Nuts and seeds such as walnuts, flaxseed and chia seeds have the healthy fats you need.
Plant oils like flaxseed oil, canola oil, and soybean oil are great oils to use in cooking and baking for those omega-3 fatty acids.
If adapting your diet isn’t cutting it, consider trying food or herb supplements as a natural remedy for seasonal affective disorder. These can work as natural antidepressants that will enhance your mood without causing any unpleasant short-term or long-term side effects.

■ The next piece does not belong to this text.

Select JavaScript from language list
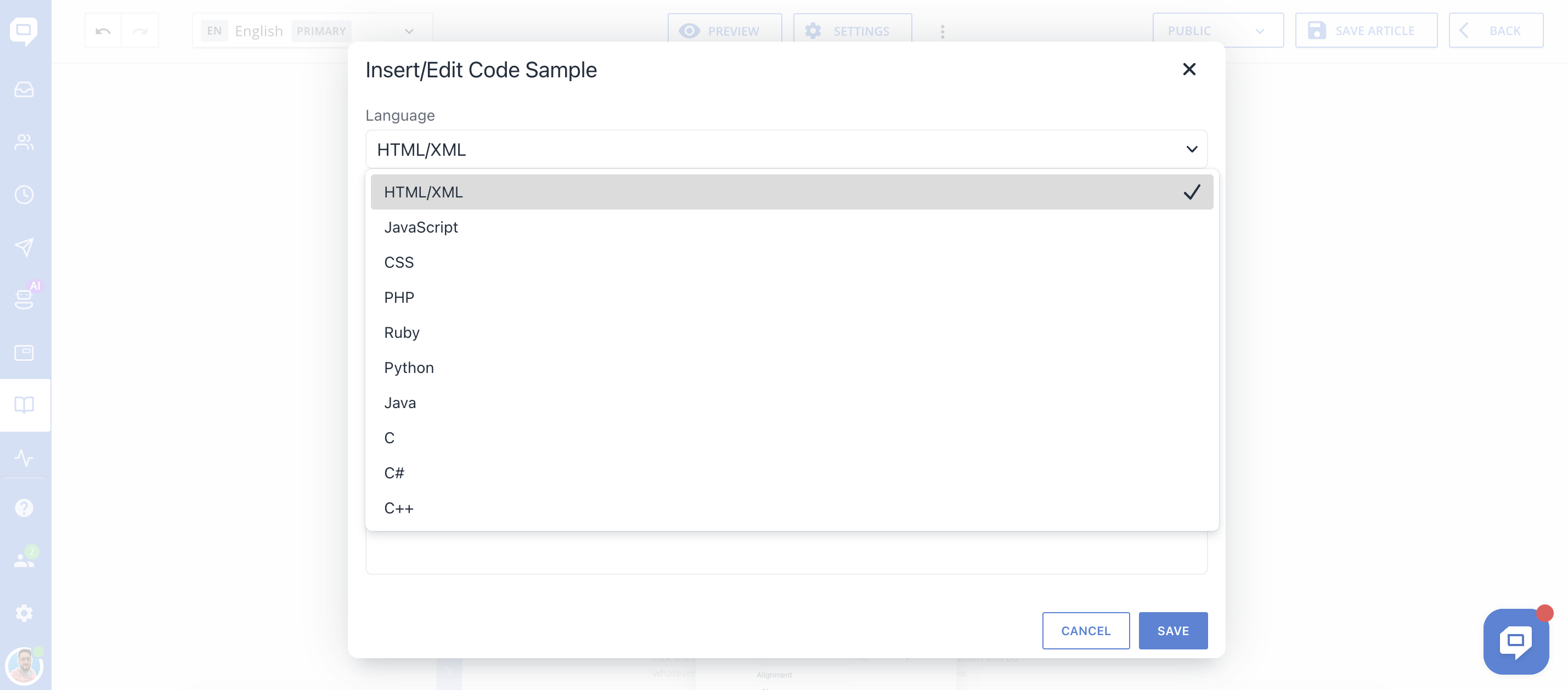1568x690 pixels. pyautogui.click(x=421, y=228)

Studies suggest that the omega-3 fatty acids found in fish oil can contribute to healthy emotional balance. It’s also been proposed to benefit those with conditions such as schizophrenia, obsessive-compulsive disorder, borderline personality disorder, and attention deficit disorder. If you’re concerned about the mercury content in fish, then finding a high-quality fish oil supplement could be the answer.
St. John’s wort
This herbal remedy has long been used in Europe as a treatment for mood disorders. In fact, St. John’s wort has been found to be as effective as conventional antidepressants in the treatment of mild to moderate depression, but without the long list of side effects. It takes about eight weeks for the full effect to be felt. Precautions: The herb can interfere with certain medicines, so do your research and talk to your doctor before taking it regularly. Also, St. John’s work can make you more photosensitive, so beware of carrying it over to the summertime.
Rhodiola Rosea is an adaptogenic herb that supports the body in coping with stressors, both biological and physical. It helps balance energy levels, improves mental and physical performance, and promotes a healthy and happy mood. With these benefits, it’s no surprise that Rhodiola has been used as a natural treatment for alleviating mild or moderate depressive symptoms.

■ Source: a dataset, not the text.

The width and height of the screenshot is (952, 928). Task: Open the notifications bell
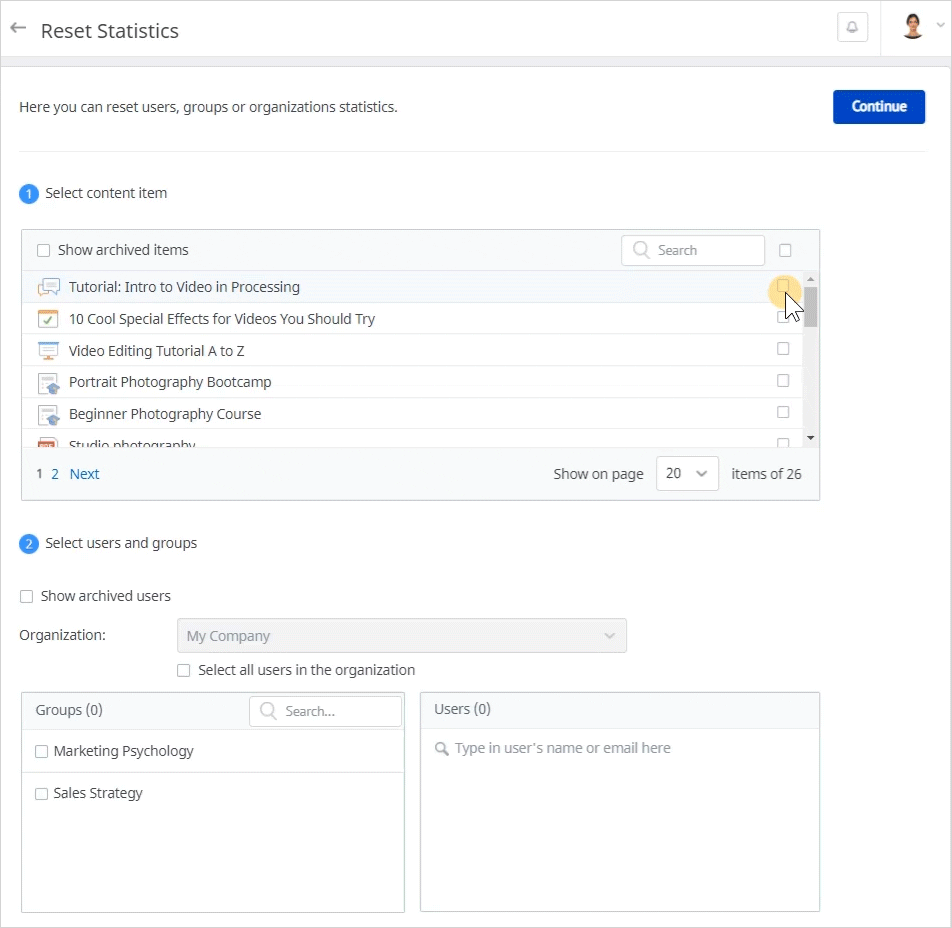pos(852,28)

Bundling up and heading out for some exercise is another great natural remedy for seasonal affective disorder. That’s because you’re not only raising your endorphin and serotonin levels through working out, you’re also exposing yourself to natural sunlight and fresh, crisp air. You can choose to go for a jog, a bike ride, or even a quick HIIT workout in the park.

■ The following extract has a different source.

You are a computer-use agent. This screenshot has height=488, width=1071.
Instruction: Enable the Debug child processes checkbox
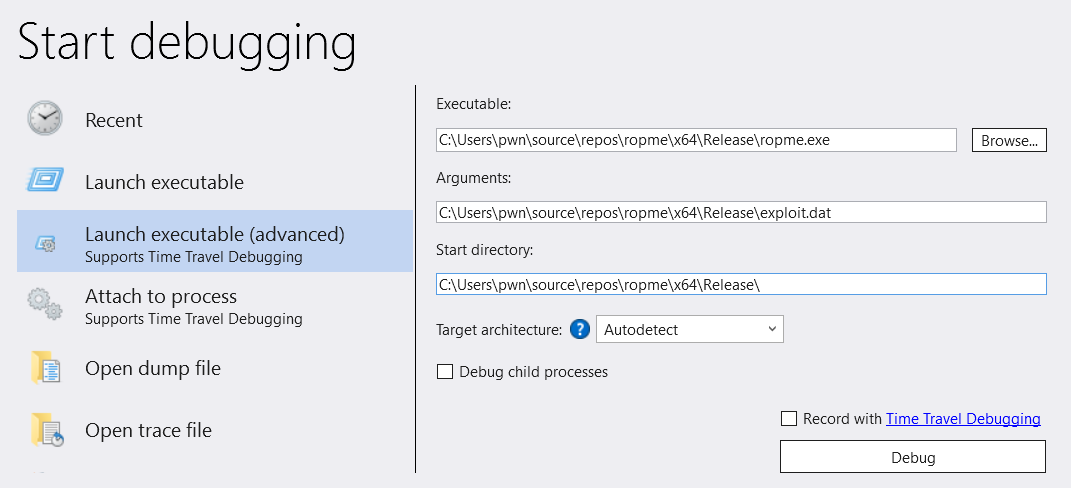[445, 372]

Last but not least, we recommend mind-body connection and stress management as a natural remedy for seasonal affective disorder. Chronic stress may increase the risk of developing depressive disorders, so learning to manage stress in a healthy way can make a huge impact on your life. You might want to consider adding activities like yoga, meditation, painting, self-care and other relaxation techniques to your lifestyle. Also be sure to express your thoughts and emotions with a partner, friend or even a therapist.
Be good to yourself
Getting plenty of exposure to sunlight, eating nourishing serotonin-boosting foods, and incorporating regular exercise into your routine are the main ways to naturally fend off wintertime sadness. If you’re still feeling down, the natural supplements and relaxing activities are also likely to boost your mood levels. And, if all else fails, just visualize yourself a tropical holiday and look forward to a winter that can only get better.